A horizontal tab bar below the stats, each tab showing a count and a “new since last visit” badge when relevant:

  • Log — a history of what’s happened on this profile (games booked, games played, badges earned). The same style as the home-screen activity log but scoped to one player. See Activity Log.
  • Bookings — upcoming games they’ve booked as a player.
  • Playing — games currently in progress (kick-off past, final whistle not yet).
  • Played — lifetime finished games where they were a player.
  • Hosting — upcoming games they host.
  • Hosted — lifetime finished games they hosted.
  • Followers — the list of people following this player.
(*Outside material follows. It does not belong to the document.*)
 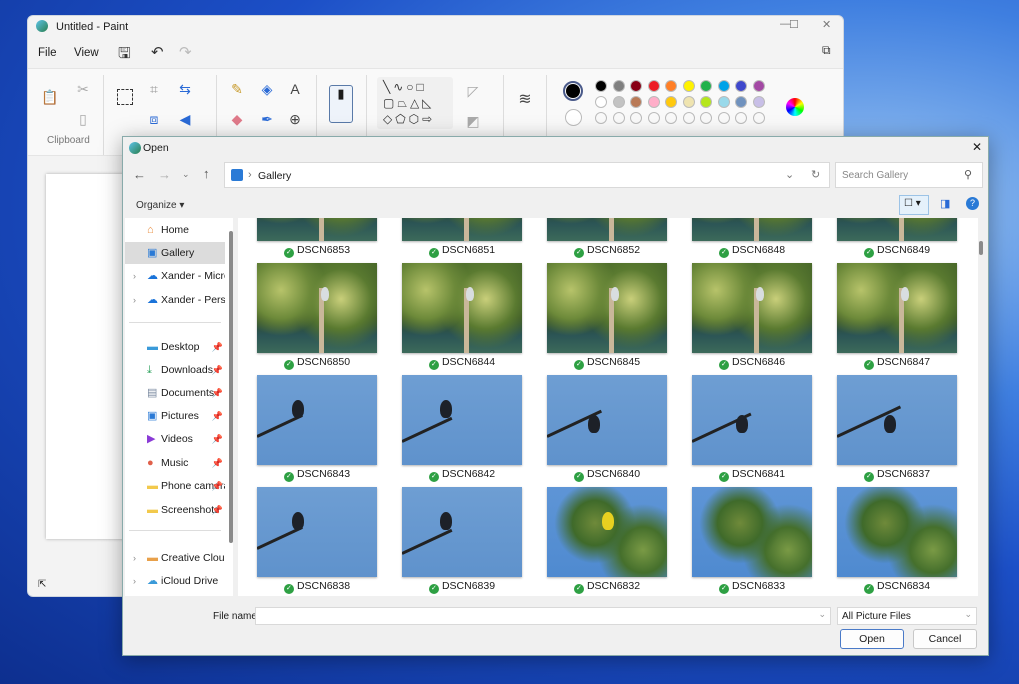 I want to click on menu-view: View, so click(x=86, y=53).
The tab title is tinted yellow so the relationship dimensions stand out from the game-history ones.
  • Following — the list of people this player follows. Also yellow.

Each tab remembers its scroll position if you flip between them and come back. Tabs with zero items are hidden.

How the profile changes for different viewers

The layout is the same for everyone, with three conditional differences:

  • Your own profile: the follow / blacklist / phone icons are greyed out. Everything else looks identical to how everyone else sees you.
  • Anonymous players: if the person has flipped their profile to anonymous (see Profile Privacy), the nickname becomes ANON and the avatar is a grey silhouette — across the whole app, not just their profile. Their stats are still visible; it’s the identity that’s hidden.
  • Read-only mode: if your own account is paused (see Account States), every action button on other people’s profiles is greyed out — you can look, you can’t follow / block / call.

What data is on it

For completeness, the raw fields underneath the UI are:

  • Nickname. Your public name. See Nickname for the rules.
  • Avatar. A photo or image. If you don’t upload one, Furbol shows a default placeholder.
  • Preferred positions. The roles you like to play — goalkeeper, defender, midfielder, forward. Hosts and other players use this to shape lineups.
  • Basic info. Gender, birthday, nationality, height. All optional.
  • Location. Your rough location, used to show you nearby games and venues and to compute the distance another viewer sees.
  • Socials. Links to your external profiles, if you add any.
  • Language. The language Furbol speaks to you in — English, Spanish, Italian, Portuguese, Russian.

Player profile vs. host profile

Profiles come in two subtly different shapes depending on the angle someone’s tapping in from:

  • Player profile — the default. Shows the player-side stats dashboard, last-10 summary, and the full eight-tab roll described above.
  • Host profile — the view someone gets when they tap on you as the host of a game. Emphasises your hosted games and their outcomes; the stat blocks include host-side reputation numbers (see Host Reputation).

It’s the same account underneath — just rendered with different priorities.

Privacy settings

You control three things about how visible you are — all from the account editor:

  • Public or anonymous — whether other players see your nickname and avatar, or just ANON with a grey ghost silhouette.
  • Whether phone contacts can find you — whether people with your phone number saved see you pop up among their Furbol contacts.
  • Whether friends can place you into games — whether your contacts can book a spot for you on their own.

See Profile Privacy for exactly what each toggle does. Notification preferences are separate — see Notification Preferences.